Perrin la siguió de nuevo, y se coloreó —la piel, la ropa, todo— en negro para camuflarse. La mujer se aproximó a uno de los puntitos de luz; mascullaba entre dientes. Con la sensación de que tenía que oír lo que la mujer decía, Perrin corrió el albur de acercar más, aunque sospechaba que el atronador golpeteo del corazón en el pecho lo delataría.
—¿... quitármelo? —decía la Renegada—. ¿Crees que me importa? Dame un rostro de piedra quebradiza, ¿qué me importa a mí? Ocuparé tu lugar, Moridin. Será mío. Esta cara servirá para que me subestimen. Así te abrases.
Perrin frunció el entrecejo. No encontraba mucho sentido a lo que la mujer decía.
—Seguid y lanzad vuestros ejércitos contra ellos, necios —siguió hablando consigo misma—. Yo ganaré la batalla. Un insecto puede tener mil patas, pero sólo tiene una cabeza. Destruye la cabeza y te habrás alzado con la victoria. Lo único que tú haces es cortar las patas, estúpido necio. Estúpido, arrogante, insufrible necio. Tendré lo que me corresponde, tendré...
Se calló y entonces giró sobre sí. Perrin, asustado, se volvió de inmediato al suelo. Por suerte, funcionó; no había sabido si lo haría, allá arriba, en el lugar de las luces. Gaul dio un brinco y Perrin respiró hondo.
—Vayamos...
Una bola de fuego ardiente se estrelló en el suelo, junto a él. Perrin maldijo y rodó sobre sí mismo al tiempo que se refrescaba con un soplo de aire e imaginaba el martillo en la mano.
La que busca corazones llegó al suelo en una oleada de energía, con el poder ondulando a su alrededor.
—¿Quién eres? —demandó—. ¿Quién eres? Te...
Enfocó la vista de repente en Perrin al verlo del todo por primera vez, ya que la negrura había desaparecido de sus ropas.
—¡Tú! —chilló—. ¡Tú tienes la culpa de esto!
Alzó las manos; los ojos casi parecían resplandecer con odio. Perrin olía la emoción a pesar del fuerte viento. La mujer lo atacó con una barra de luz al rojo blanco, pero Perrin hizo que el chorro se desviara a su alrededor.

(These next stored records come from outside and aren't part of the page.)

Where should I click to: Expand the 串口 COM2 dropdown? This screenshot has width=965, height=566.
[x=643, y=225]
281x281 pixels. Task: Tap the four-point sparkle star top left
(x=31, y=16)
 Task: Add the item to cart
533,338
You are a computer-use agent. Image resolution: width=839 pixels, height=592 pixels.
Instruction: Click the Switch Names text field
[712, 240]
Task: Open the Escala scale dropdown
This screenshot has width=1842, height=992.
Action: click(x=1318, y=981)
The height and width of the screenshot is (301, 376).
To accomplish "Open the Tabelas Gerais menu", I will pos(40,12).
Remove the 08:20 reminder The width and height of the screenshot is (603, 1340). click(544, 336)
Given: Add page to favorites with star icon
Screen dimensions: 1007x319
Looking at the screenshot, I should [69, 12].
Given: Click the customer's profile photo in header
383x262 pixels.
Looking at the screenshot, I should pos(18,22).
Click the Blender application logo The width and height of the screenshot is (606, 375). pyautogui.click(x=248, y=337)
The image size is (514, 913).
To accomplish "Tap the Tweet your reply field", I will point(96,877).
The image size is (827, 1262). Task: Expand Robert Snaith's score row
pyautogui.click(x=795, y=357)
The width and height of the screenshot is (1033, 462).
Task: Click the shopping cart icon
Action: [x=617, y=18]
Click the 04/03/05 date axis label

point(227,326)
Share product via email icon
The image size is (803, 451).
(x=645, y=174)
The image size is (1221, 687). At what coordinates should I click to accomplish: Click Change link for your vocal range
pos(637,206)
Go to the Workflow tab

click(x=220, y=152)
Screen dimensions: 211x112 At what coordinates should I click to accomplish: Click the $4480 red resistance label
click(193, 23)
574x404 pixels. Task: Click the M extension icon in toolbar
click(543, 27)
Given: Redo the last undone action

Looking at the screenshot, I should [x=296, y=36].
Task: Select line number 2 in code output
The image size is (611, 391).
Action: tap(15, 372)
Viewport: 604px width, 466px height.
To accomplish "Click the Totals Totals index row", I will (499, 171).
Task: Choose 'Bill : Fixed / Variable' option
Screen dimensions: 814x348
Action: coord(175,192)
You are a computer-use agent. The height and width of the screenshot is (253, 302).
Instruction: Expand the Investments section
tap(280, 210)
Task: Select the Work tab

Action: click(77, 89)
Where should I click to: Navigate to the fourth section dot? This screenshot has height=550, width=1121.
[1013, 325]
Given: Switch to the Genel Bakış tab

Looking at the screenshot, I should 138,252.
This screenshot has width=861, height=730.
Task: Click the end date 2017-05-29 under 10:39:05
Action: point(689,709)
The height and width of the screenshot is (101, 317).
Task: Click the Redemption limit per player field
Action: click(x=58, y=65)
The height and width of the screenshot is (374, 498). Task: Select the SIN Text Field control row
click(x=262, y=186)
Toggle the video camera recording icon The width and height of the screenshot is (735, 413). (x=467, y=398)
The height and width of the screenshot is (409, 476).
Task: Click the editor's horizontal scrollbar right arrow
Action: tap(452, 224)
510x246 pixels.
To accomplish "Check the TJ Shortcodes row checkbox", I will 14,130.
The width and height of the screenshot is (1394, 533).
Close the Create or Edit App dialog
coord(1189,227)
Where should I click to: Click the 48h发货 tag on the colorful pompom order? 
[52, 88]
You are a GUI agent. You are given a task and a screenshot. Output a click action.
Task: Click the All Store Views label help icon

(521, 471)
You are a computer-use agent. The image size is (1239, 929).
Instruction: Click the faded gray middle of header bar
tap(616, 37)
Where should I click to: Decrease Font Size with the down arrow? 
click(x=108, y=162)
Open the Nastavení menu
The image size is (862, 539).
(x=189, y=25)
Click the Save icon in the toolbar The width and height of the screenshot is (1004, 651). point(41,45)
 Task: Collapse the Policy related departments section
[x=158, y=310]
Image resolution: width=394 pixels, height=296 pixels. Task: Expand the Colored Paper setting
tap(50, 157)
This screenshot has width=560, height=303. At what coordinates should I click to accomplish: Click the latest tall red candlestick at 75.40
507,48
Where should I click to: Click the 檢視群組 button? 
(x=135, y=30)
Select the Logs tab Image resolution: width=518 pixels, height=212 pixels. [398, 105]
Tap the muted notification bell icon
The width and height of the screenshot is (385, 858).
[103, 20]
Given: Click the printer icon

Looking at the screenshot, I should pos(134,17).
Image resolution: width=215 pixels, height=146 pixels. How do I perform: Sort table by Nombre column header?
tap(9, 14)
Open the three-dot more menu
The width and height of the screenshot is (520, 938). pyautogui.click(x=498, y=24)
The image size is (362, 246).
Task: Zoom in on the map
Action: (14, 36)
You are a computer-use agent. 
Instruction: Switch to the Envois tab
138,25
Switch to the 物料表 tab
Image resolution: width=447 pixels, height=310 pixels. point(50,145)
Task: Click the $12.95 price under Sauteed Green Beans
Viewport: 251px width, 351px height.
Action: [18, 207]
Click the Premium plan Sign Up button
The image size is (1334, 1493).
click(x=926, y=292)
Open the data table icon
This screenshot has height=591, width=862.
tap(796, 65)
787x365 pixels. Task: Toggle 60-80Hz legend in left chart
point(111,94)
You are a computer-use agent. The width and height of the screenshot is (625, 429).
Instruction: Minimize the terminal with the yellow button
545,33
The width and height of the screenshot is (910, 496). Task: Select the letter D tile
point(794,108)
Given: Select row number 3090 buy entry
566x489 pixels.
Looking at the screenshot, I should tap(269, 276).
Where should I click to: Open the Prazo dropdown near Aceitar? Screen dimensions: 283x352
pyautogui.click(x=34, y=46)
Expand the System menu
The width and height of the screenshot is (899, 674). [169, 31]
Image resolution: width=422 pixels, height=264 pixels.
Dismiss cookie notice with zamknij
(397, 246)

La mujer lo miró de hito en hito. Siempre hacían lo mismo. ¿Es que no se daban cuenta de que allí nada era real excepto lo que uno creía que era real? Perrin desapareció y reapareció detrás de ella con el martillo enarbolado. Entonces vaciló. ¿A una mujer?
Ella giró sobre sus talones con rapidez al tiempo que gritaba y la tierra se desgarraba debajo de Perrin. Él saltó hacia el cielo, y el aire que lo rodeaba trató de apresarlo, pero hizo lo mismo que había hecho antes y creó un muro de vacío, de nada. No había aire que lo agarrara. Conteniendo la respiración, desapareció y reapareció de nuevo en el suelo, e hizo surgir delante de él parapetos de tierra para detener las bolas de fuego que se precipitaban en su dirección.